KUALA LUMPUR - Four rooms, a customised kitchen, clinic, laboratory, four veterinarians and six caretakers have been accorded the two giant pandas, which arrive in Malaysia from China today.
Zoo Negara deputy president Rosly Rahmat Ahmat Lana said a special quarantine area had been prepared to cater to the needs of Fu Wa and Feng Yi.
"Their activities and movements will be monitored 24 hours a day for security and safety purposes. The quarantine room will be the pandas' night quarters after a month of adapting to their new home once they are ready to be introduced to the public."
Rosly said the veterinarians comprised three Malaysians and one from China.
"All of our veterinarians and caretakers received intensive training in Chiangmai, Singapore and Chengdu in China. "They are well-prepared to look after the pandas and cater to their needs."
Rosly said he was confident that the pandas would breed in a span of 10 years.
"Fu Wa and Feng Yi will be monitored by the vets in terms of their mating season and hormones, as male and female pandas can only be together for 72 hours a year. If they do breed, Malaysia can only keep the cubs for two years, after which they will be returned to China."
The panda complex is the latest design and concept where animals and visitors can be in one room so that the latter can get a feel of the pandas' habitat.
Rosly said the panda enclosure would be opened to the public next month. "We expect a big crowd once the pandas are exhibited to the public. The complex will be opened from 9am to 5pm daily."

**Questions:**
**1)** Decide whether each statement agrees with the panda article, and support each yes or no with the deciding words quoted from it: (a) Two of the veterinarians are from China. (b) Any cubs born in Malaysia may be kept there for two years before going back to China. (c) The panda complex will open from 9am to 5pm daily.
**2)** Print the passage of the panda article from "KUALA LUMPUR - Four" up to and including "one from China.".
**3)** Proceed with the panda article from the point where it stops.
The data after this point comes from a separate, unrelated source.

**Material shown:**
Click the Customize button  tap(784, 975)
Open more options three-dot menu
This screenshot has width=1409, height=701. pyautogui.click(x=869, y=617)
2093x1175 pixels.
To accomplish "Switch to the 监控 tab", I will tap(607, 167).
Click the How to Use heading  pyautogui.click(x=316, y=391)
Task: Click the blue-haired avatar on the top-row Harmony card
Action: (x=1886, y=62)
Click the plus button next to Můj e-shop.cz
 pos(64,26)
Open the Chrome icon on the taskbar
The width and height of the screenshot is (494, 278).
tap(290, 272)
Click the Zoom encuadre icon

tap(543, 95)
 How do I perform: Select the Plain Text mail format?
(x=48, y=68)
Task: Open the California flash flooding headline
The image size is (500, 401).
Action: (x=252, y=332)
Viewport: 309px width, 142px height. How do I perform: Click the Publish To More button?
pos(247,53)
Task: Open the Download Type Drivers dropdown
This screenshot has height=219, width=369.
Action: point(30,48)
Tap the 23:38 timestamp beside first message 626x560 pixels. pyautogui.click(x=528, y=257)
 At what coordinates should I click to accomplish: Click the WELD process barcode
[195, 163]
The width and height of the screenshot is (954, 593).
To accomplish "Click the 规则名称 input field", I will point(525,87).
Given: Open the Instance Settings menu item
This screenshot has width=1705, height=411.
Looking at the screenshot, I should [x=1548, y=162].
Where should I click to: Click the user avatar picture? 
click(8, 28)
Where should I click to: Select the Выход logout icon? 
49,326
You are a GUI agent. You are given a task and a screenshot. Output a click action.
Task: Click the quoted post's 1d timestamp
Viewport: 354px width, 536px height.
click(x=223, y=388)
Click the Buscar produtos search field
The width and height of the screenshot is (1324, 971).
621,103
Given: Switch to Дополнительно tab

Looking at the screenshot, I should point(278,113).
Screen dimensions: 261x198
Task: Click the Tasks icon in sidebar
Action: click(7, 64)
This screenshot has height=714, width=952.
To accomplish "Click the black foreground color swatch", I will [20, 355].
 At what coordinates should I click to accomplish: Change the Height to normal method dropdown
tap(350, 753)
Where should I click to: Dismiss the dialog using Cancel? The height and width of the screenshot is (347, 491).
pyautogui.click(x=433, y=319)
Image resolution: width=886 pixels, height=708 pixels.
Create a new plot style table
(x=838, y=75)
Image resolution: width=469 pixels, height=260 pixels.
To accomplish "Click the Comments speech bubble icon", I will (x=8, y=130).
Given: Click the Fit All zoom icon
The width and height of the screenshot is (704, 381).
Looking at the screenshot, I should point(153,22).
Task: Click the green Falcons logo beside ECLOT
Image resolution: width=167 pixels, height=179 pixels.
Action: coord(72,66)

**Numbered answers:**
**1)**
(a) No: "the veterinarians comprised three Malaysians and one from China."
(b) Yes: "Malaysia can only keep the cubs for two years, after which they will be returned to China."
(c) Yes: "The complex will be opened from 9am to 5pm daily."

**2)**
KUALA LUMPUR - Four rooms, a customised kitchen, clinic, laboratory, four veterinarians and six caretakers have been accorded the two giant pandas, which arrive in Malaysia from China today.
Zoo Negara deputy president Rosly Rahmat Ahmat Lana said a special quarantine area had been prepared to cater to the needs of Fu Wa and Feng Yi.
"Their activities and movements will be monitored 24 hours a day for security and safety purposes. The quarantine room will be the pandas' night quarters after a month of adapting to their new home once they are ready to be introduced to the public."
Rosly said the veterinarians comprised three Malaysians and one from China.

**3)**
"If the response is overwhelming, we will extend closing time to 6pm. The panda complex is able to cater to 3,800 visitors a day. Every visitor is allowed to spend a maximum duration of 20 minutes in the enclosure as the place can only hold 120 patrons at one time."
He said they expected half a million visitors in the first year.
Ticket prices are RM20 (S$8) for adults, RM10 (S$4) for children and senior citizens, and free for the disabled. Forest Research Institute of Malaysia director-general Datuk Dr Abdul Latif Mohmod said a panda expert from China had checked on the suitability of local bamboo as food for the animals last year.
"The pandas were fed buluh madu, buluh galah and buluh pagar before coming to Malaysia. They can adapt to local bamboo and they also accepted the bamboo biscuits and bamboo cakes made from shoots, as well as carrots and apples."
Latif said the institute had planted these particular species of bamboo in the beginning of 2012. "More than six kinds of bamboo, including buluh betong, buluh siam and buluh botol, are suitable for pandas. All six varieties can be planted and found easily."
"However, Zoo Negara will still import Chinese bamboo if the pandas refuse to consume the local bamboo."